Glutathione (GSH) conjugation of (+)‐anti‐benzo[a]pyrene‐7,8‐diol‐9,10‐epoxide [(+)‐anti‐BPDE], the activated metabolite of benzo[a]pyrene, is believed to be an important mechanism in detoxification of this environmental and dietary carcinogen. Here, we demonstrate that the intracellular accumulation of GSH conjugate of (+)‐anti‐BPDE (BPD‐SG) caused a statistically significant increase in (+)‐anti‐BPDE–induced DNA adduction.
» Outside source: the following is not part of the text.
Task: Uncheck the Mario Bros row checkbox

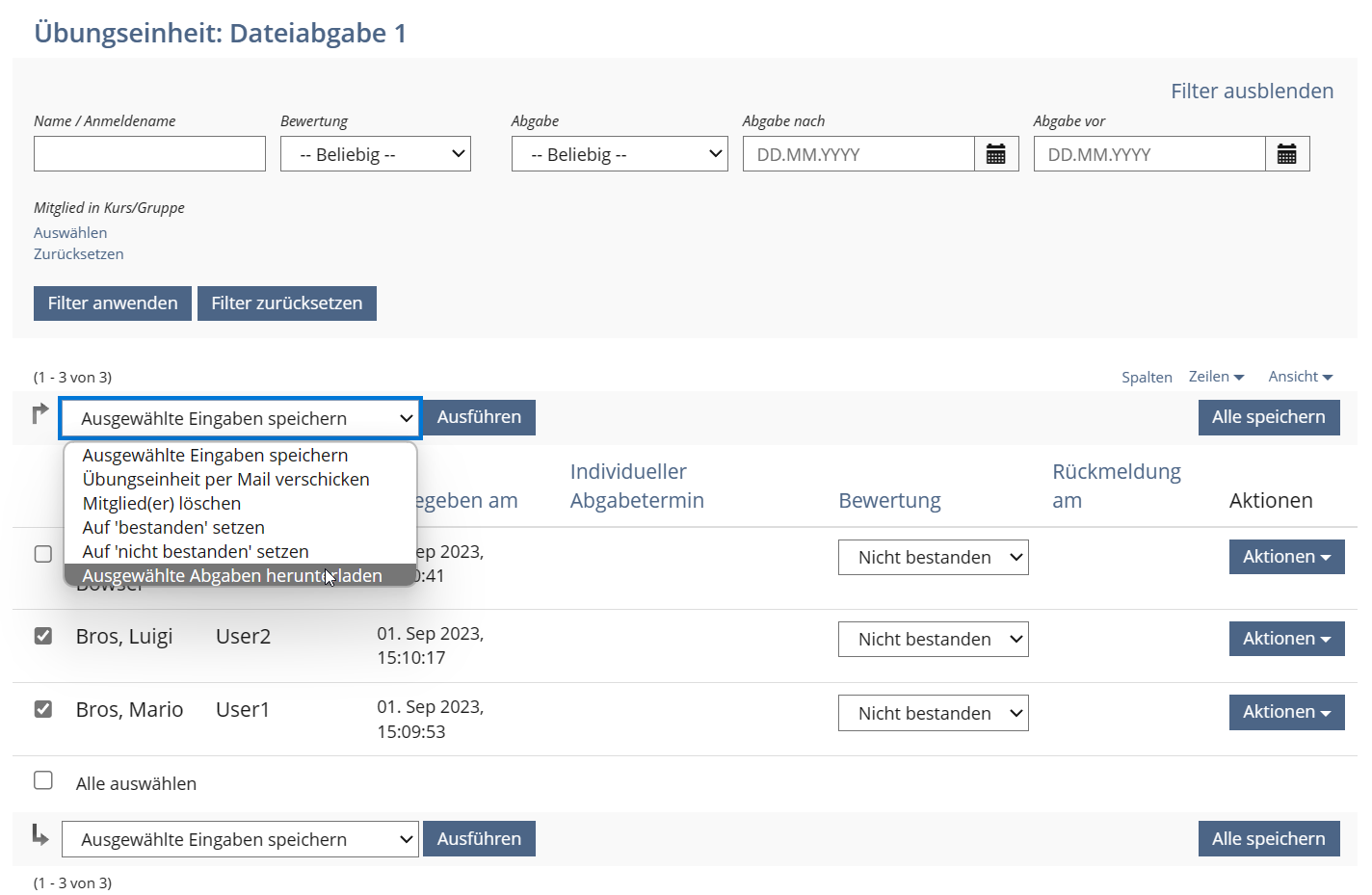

The relationship between intracellular accumulation of BPD‐SG and (+)‐anti‐BPDE–induced DNA adduction was studied using a canine kidney epithelial cell line (MDCKII) and its variants overexpressing multidrug resistance transporter (MDR1) or canalicular multispecific organic anion transporter (cMOAT; also known as multidrug resistance protein 2). MDR1 and cMOAT are implicated in ATP‐dependent efflux of anticancer drugs or GSH‐xenobiotic conjugates, or both. The GST activity toward (+)‐anti‐BPDE in parental MDCKII cells did not differ from that in subline overexpressing MDR1 (MDCKII‐MDR1) or cMOAT (MDCKII‐cMOAT). Intracellular accumulation of BPD‐SG, after a 5‐ or 10‐min incubation with 1 μM (+)‐anti‐BPDE, was significantly higher in parental (41‐ to 67‐fold) and MDCK II‐MDR1 cells (31‐ to 43‐fold) than in the MDCKII‐cMOAT cells. Interestingly, the levels of DNA adducts of (+)‐anti‐BPDE, after a 30‐min incubation with 0.1 or 0.5 μM ^3^H‐anti‐BPDE, were significantly higher (about 2.1‐ and 1.7‐fold, respectively) in parental cells than in the MDCKII‐cMOAT cells. The results of the present study indicate that in addition to GSH conjugation, the efflux of BPD‐SG may be essential for cellular protection against (+)‐anti‐BPDE–induced DNA damage. © 2002 Wiley‐Liss, Inc.